En el mercado de Panamá la Vieja encontramos a Ceida Vega, de la isla Mamitup. Ella no habla castellano y debemos buscar a su vecina para que nos traduzca lo que queremos saber. Se dice que las molas representan la forma como las mujeres kunas ven el mundo. Los laberintos muestran el camino hacia Dios y las simetrías o repeticiones “en el espejo” simbolizan la dualidad de la vida. Ceida nos explica que aquello es la nariguera y la otra son las maracas que acompañan a la mujer desde el día que nace hasta que muere. Es un arte más abstracto que figurativo y representa la mágica cosmovisión kuna.
Al occidente del país, justo en la frontera con Costa Rica, habita otra etnia de costureras. Las mujeres ngabe-buglé están haciendo de su atuendo típico una verdadera moda en Panamá, ya que sus nawas y sus estilizados collares tejidos con chaquiras se están usando en la ciudad y en la playa.
Y otra historia se cose en el interior del país. Catalogado como uno de los trajes folclóricos más bellos del mundo, la pollera —heredada del vestido montuno de las españolas— es una institución y un orgullo de la mujer panameña. Tras ella sobrevive una larga cadena de oficios tradicionales, incluyendo orfebres, tejedores de encaje, de mundillos, caladoras, costureras y “armadoras”.
La lista de artesanías panameñas no tiene fin. Por ejemplo, en Coclé se teje en palma de bellota el famoso sombrero pintado. En Portobelo hacen pinturas con espejos y otros aditamentos y pintan las cajas musicales con colores vivos. En Isla Gobernadora, en el Pacífico, tres talleres de artesanos hacen bellos adornos para la casa con la penca de la palma de coco. En Panamá la Vieja, Misael Atlas hace figuras de monos, reptiles y perezosos con el coco mismo con el cual ha ganado premios. En las fiestas tradicionales se elaboran máscaras de diablos, en cuya luminosidad compiten diablicos sucios y diablicos limpios. Y manos panameñas convierten en piezas únicas las prendas de vestir: guayaberas, chácaras y cutarras.

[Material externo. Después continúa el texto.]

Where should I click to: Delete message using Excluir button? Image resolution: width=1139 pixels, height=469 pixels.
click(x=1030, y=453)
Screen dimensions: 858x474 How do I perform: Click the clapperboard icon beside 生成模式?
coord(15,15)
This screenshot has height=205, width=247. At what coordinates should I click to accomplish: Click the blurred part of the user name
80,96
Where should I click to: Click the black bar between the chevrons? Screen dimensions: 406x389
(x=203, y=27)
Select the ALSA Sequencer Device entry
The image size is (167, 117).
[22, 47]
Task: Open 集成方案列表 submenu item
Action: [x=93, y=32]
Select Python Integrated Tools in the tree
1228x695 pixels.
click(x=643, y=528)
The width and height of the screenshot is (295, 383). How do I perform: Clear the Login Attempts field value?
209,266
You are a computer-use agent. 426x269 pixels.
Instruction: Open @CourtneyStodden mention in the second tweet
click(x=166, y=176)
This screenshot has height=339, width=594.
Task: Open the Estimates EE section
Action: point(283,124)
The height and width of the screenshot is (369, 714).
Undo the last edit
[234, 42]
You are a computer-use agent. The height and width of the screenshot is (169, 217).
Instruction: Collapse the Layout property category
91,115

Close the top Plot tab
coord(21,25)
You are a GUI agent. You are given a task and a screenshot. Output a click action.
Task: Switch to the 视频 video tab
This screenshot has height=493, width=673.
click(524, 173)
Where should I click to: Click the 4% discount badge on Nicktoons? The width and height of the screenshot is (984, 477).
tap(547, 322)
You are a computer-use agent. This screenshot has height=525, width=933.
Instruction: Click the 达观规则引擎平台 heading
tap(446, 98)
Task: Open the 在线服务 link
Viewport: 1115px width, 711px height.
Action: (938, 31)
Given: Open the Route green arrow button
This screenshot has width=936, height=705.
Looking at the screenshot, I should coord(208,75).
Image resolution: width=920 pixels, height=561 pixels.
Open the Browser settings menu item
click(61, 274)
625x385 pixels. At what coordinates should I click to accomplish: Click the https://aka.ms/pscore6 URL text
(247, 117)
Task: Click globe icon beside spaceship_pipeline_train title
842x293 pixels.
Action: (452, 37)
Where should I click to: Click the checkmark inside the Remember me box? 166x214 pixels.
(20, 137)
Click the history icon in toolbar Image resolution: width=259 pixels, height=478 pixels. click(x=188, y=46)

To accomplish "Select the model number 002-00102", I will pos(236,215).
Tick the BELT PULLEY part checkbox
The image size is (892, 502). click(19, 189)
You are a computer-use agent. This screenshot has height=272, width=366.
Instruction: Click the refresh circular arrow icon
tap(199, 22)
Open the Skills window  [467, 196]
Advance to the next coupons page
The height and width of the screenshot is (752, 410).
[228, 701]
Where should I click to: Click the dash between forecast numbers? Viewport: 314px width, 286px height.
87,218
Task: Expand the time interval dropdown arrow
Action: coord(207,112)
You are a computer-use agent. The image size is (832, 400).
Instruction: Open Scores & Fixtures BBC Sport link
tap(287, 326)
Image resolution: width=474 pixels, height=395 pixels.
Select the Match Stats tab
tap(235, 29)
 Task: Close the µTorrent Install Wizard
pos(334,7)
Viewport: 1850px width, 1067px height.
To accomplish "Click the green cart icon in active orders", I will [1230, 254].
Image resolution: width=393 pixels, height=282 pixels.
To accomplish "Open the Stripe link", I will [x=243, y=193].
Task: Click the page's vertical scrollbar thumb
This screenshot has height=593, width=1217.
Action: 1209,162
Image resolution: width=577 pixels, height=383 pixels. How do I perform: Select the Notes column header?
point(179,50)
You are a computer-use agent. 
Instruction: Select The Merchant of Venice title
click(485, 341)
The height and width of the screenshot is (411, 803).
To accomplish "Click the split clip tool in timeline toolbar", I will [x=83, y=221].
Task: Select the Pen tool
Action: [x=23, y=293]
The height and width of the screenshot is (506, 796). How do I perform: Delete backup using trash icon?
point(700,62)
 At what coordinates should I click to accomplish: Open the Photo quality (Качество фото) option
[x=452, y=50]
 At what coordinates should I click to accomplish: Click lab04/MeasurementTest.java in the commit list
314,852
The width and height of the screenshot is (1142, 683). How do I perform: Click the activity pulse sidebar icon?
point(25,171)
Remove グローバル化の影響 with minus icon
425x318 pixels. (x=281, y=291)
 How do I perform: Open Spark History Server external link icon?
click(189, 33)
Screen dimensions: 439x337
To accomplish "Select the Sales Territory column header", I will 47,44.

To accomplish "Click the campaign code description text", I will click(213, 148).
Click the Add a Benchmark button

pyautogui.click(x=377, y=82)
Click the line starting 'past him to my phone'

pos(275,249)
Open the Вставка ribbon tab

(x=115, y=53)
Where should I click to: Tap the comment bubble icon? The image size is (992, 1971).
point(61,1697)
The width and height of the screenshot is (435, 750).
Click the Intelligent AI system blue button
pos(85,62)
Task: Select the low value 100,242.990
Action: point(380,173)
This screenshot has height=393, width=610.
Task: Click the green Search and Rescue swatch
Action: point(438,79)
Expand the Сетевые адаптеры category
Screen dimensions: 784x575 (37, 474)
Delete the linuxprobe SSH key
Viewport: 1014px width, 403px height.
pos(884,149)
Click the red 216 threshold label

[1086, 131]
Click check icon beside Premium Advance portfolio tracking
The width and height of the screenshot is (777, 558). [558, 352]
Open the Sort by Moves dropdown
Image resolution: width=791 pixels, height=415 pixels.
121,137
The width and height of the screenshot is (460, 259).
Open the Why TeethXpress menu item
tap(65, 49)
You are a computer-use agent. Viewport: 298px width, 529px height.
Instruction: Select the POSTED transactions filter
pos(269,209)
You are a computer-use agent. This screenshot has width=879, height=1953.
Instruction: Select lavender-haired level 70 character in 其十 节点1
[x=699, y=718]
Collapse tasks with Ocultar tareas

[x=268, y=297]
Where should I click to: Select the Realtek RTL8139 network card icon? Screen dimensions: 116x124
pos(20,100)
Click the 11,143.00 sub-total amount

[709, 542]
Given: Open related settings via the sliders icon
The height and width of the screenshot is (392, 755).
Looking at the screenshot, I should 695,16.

Y lo que faltaba: personajes como Miriam de Espinoza, descendiente directa del pueblo emberá, y Jackdielitza Huertas, de la noble ciudad blanca de Las Tablas, están haciendo modernas piezas de diseño con las tradicionales chaquiras indígenas y los muy sofisticados tembleques de la pollera tradicional. Ellas están liderando el salto al futuro, garantizando así que estas técnicas ancestrales sigan vigentes en objetos de consumo para la vida moderna.